2. Lawsuit Settlement
In 1994, petitioner filed a complaint in the United States
District Court for the Eastern District of Pennsylvania against
the Wilmington Trust Company and other parties for breach of
contract, breach of the implied covenant of good faith and fair
dealing, defamation due to reporting a charge-off to a credit
reporting service, fraud, and the intentional infliction of
emotional distress.
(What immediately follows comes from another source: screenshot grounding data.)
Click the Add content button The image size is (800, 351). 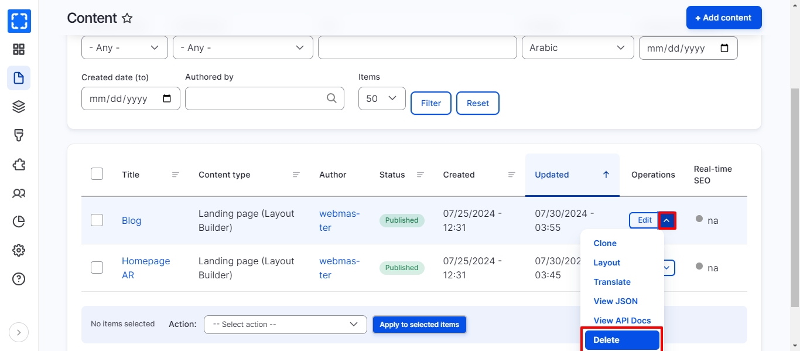pyautogui.click(x=723, y=18)
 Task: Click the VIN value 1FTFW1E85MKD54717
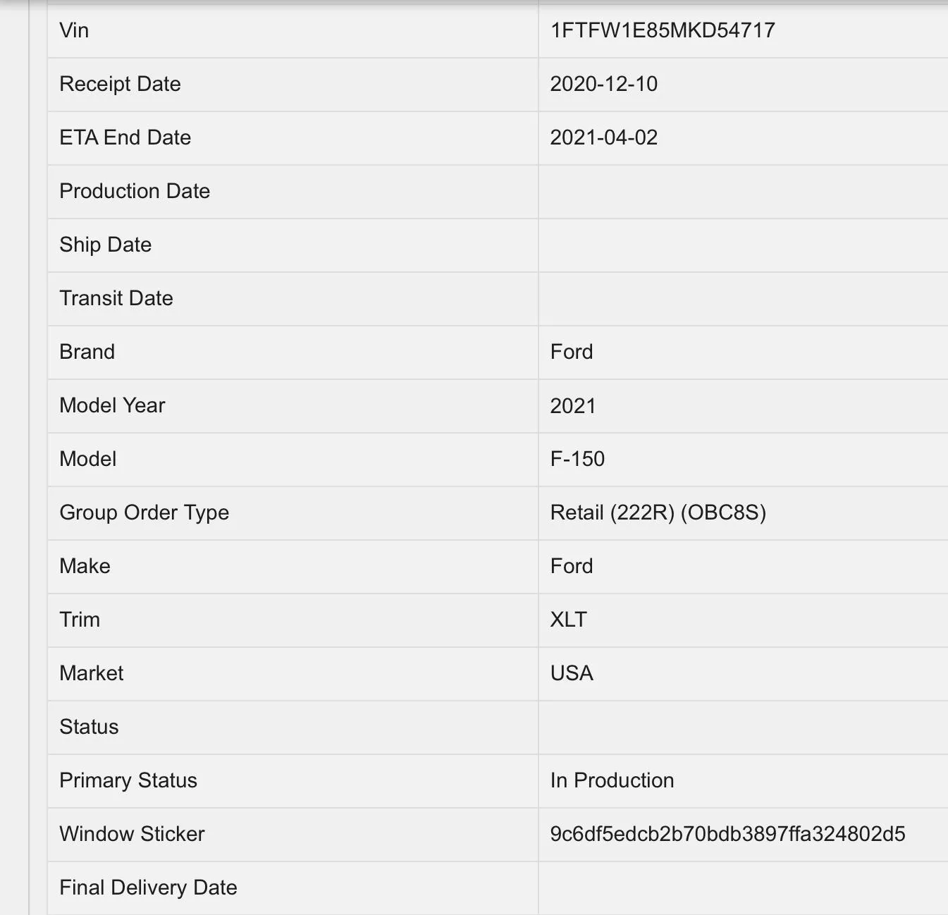click(x=663, y=30)
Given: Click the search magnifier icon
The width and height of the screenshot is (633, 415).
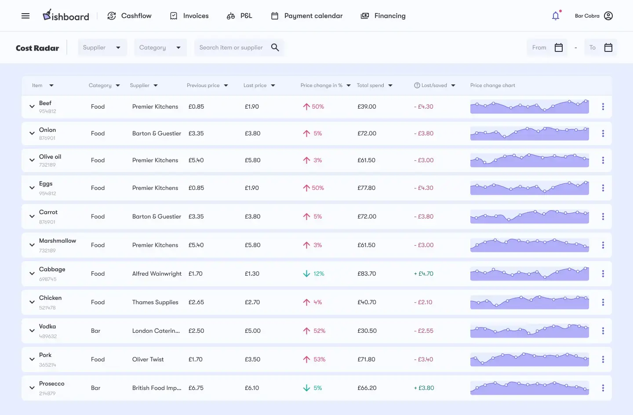Looking at the screenshot, I should pos(275,47).
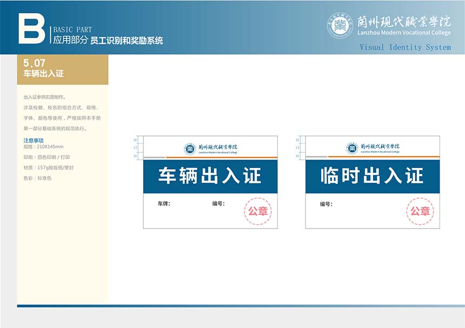The width and height of the screenshot is (465, 328).
Task: Click the emblem on the 临时出入证 card
Action: [352, 148]
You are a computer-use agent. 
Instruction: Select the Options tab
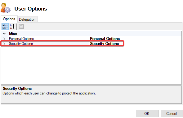9,19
Pursuant to a settlement of the lawsuit
petitioner received $1,500 in 1998. The parties’ basis for
settlement is not set forth in the settlement document.
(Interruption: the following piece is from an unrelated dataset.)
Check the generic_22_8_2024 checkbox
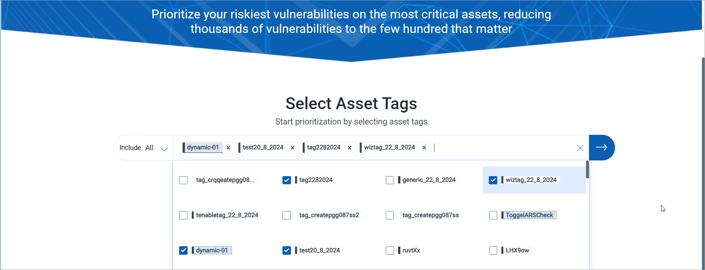Image resolution: width=705 pixels, height=270 pixels. click(x=390, y=180)
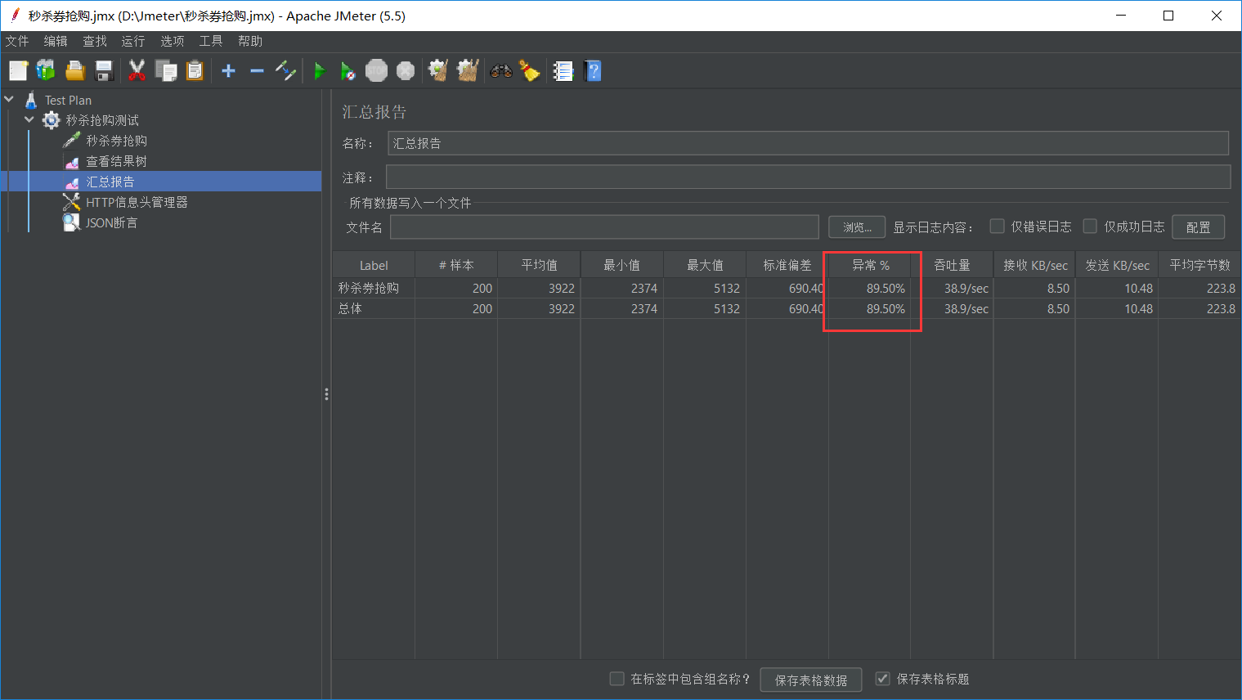
Task: Click the Cut scissors icon in toolbar
Action: coord(137,72)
Respondent determined in the notice of deficiency that the
payment received in settlement of the lawsuit was includable in
petitioner’s income.
Gross income does not include the amount of any damages
(other than punitive damages) received, whether by suit or
agreement, and whether as lump sums or periodic payments, on
account of personal physical injuries or physical sickness. Sec.
104(a)(2).4 For purposes of paragraph (2), emotional distress
4
Prior to the amendment of sec. 104(a)(2) by the Small
Business Job Protection Act of 1996, Pub. L. 104-188, sec.
1605(a), 110 Stat. 1838-1839, effective for amounts received
after Aug. 20, 1996, gross income did not include damages
received on account of personal injuries or sickness. Personal
injuries included nonphysical injuries. Commissioner v.
Schleier, 515 U.S. 323, 329 n.4 (1995) (citing United States v.
Burke, 504 U.S. 229, 235 n.6 (1992)).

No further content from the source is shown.